### [Work to complete]
The records should be restated exactly from their first line through the line with "You are a computer-use agent. The width" in it.

### [Data in this exercise]

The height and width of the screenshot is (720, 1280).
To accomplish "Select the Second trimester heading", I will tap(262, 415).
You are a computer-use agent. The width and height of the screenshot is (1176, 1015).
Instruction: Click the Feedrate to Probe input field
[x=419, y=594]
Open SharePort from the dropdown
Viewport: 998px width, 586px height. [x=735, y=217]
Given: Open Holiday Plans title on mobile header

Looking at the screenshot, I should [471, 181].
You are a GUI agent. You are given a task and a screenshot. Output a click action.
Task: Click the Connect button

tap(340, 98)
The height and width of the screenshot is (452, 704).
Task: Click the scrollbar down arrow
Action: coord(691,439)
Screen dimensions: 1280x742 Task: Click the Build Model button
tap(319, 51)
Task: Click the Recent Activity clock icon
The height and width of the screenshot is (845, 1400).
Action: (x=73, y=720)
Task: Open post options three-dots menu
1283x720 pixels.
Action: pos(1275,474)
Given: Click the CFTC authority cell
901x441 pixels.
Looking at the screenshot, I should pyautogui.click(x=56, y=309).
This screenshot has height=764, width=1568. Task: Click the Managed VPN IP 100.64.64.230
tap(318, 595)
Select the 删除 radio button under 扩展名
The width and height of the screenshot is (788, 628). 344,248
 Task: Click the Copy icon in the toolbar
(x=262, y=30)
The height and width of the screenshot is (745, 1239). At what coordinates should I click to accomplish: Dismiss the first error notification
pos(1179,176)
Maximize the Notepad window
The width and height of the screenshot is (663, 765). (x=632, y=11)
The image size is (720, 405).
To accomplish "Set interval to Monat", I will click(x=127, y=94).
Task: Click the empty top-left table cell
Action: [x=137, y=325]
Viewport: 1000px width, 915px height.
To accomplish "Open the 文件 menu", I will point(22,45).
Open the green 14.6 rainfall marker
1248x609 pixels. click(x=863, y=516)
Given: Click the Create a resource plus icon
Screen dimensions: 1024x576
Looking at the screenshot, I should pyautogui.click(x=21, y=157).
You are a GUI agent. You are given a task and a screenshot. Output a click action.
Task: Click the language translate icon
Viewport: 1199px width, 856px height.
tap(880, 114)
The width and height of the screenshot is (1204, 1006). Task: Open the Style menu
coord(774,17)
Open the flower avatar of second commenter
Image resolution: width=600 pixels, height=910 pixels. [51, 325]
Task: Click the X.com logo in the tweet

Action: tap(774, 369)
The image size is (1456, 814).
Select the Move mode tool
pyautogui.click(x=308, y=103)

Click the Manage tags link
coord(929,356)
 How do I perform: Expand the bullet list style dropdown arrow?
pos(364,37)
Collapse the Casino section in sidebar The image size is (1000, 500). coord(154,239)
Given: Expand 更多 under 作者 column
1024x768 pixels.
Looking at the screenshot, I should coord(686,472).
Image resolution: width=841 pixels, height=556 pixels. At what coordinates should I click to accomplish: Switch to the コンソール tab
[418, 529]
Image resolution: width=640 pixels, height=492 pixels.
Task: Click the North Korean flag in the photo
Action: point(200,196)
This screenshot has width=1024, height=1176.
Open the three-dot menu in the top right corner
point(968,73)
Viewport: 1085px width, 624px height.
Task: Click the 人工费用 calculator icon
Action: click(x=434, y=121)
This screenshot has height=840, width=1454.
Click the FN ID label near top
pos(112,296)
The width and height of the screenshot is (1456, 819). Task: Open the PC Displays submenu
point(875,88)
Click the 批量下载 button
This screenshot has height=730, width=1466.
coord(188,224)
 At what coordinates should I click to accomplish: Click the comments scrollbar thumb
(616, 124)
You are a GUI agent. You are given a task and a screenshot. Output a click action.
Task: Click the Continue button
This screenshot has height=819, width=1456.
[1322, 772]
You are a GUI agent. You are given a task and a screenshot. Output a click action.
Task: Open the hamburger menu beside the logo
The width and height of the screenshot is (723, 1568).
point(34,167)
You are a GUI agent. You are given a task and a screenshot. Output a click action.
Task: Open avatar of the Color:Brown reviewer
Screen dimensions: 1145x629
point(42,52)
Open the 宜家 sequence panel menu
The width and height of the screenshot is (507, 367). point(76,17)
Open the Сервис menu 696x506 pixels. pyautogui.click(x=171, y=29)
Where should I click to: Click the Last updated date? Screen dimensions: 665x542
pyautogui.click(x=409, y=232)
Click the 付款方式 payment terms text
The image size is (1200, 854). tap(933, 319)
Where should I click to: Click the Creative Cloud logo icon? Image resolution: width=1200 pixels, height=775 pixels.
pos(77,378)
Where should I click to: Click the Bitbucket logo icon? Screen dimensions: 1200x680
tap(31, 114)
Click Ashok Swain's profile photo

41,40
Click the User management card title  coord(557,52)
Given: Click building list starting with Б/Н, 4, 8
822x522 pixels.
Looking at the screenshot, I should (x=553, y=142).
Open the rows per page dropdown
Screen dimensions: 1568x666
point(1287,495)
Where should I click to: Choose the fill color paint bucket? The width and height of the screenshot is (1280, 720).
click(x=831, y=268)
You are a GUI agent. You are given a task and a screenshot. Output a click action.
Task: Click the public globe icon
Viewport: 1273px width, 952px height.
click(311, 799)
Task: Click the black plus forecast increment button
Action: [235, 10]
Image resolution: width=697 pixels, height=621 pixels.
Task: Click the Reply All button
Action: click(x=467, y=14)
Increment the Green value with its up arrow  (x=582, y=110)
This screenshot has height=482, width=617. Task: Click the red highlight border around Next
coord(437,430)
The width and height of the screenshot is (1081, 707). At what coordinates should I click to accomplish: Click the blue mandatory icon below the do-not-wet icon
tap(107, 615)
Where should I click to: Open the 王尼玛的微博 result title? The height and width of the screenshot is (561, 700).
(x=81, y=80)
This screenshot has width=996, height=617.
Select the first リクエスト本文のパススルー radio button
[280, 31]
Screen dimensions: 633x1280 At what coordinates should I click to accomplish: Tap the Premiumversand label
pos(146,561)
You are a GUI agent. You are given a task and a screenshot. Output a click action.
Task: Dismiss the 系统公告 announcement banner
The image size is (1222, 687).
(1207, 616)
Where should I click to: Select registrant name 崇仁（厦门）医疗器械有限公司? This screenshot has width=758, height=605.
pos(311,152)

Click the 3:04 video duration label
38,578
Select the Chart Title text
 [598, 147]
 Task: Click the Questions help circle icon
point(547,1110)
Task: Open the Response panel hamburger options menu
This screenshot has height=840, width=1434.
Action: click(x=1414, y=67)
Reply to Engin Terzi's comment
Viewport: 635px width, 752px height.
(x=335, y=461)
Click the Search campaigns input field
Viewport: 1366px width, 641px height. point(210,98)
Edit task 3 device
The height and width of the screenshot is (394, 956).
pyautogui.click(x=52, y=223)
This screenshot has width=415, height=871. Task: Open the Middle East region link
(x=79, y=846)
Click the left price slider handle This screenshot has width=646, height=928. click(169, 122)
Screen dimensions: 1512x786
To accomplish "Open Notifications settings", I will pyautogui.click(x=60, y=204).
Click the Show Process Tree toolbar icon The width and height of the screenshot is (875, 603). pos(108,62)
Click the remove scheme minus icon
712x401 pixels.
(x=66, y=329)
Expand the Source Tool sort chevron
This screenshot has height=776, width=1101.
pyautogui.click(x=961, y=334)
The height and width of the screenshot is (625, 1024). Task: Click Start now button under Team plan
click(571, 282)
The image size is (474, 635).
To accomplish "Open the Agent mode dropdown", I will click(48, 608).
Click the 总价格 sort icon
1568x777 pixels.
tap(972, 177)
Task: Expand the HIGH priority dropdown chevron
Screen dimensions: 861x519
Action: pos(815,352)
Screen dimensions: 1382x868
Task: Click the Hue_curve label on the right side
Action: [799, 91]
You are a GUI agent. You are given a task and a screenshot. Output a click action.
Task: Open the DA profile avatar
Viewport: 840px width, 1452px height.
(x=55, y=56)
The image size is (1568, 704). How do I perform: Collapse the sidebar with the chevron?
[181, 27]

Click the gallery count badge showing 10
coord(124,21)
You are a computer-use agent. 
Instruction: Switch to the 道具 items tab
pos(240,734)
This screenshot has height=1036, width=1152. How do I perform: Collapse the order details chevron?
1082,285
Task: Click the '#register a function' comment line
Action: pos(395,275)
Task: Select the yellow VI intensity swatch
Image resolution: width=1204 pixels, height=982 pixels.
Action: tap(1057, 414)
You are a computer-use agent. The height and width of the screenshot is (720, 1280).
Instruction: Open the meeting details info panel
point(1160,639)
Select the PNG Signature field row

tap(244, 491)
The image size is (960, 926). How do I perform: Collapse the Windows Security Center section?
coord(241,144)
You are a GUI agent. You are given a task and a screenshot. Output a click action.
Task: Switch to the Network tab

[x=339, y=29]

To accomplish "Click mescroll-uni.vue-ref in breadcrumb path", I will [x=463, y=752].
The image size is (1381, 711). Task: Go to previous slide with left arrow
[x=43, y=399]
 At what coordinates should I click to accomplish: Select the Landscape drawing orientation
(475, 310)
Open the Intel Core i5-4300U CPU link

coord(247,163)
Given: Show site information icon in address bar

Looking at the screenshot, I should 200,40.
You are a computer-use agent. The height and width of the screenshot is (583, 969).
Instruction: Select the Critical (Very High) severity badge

### [Response]
The height and width of the screenshot is (720, 1280).
To accomplish "Select the Second trimester heading", I will tap(262, 415).
You are a computer-use agent. The width and height of the screenshot is (1176, 1015).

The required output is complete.